Stored data entries -
......

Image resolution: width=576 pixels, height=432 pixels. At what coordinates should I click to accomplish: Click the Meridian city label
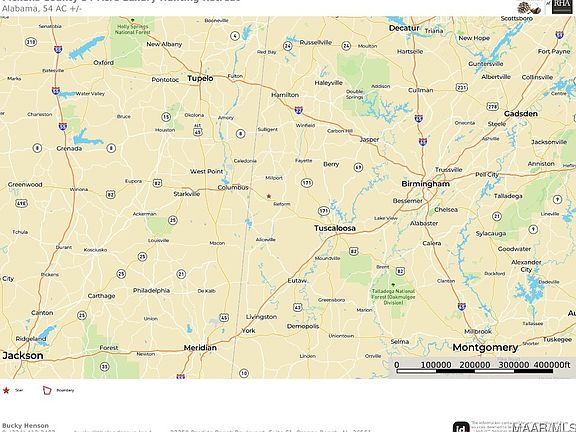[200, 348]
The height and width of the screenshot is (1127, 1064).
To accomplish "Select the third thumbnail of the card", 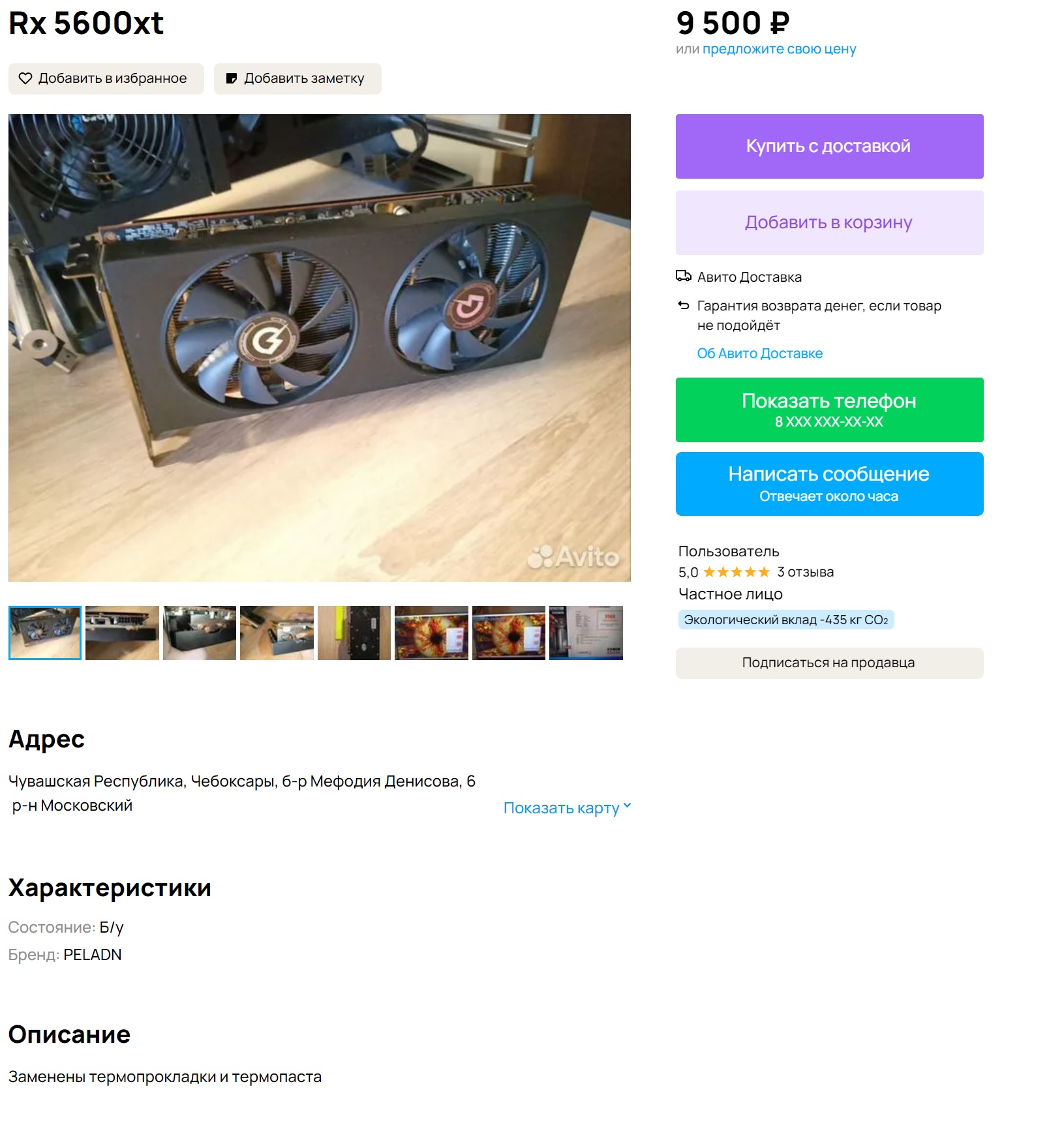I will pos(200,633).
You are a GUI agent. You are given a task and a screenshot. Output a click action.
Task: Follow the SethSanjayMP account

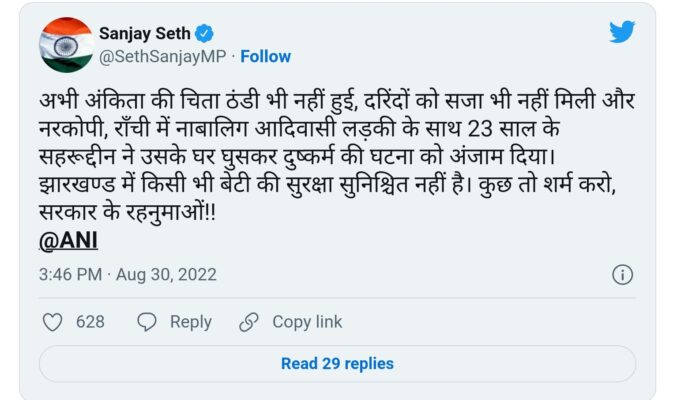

......

Copy all lines from the data that hold the word "screenshot".

YOUR SOLUTION -
The height and width of the screenshot is (1127, 1064).
You are a GUI agent. You are given a task and a screenshot. Output a click action.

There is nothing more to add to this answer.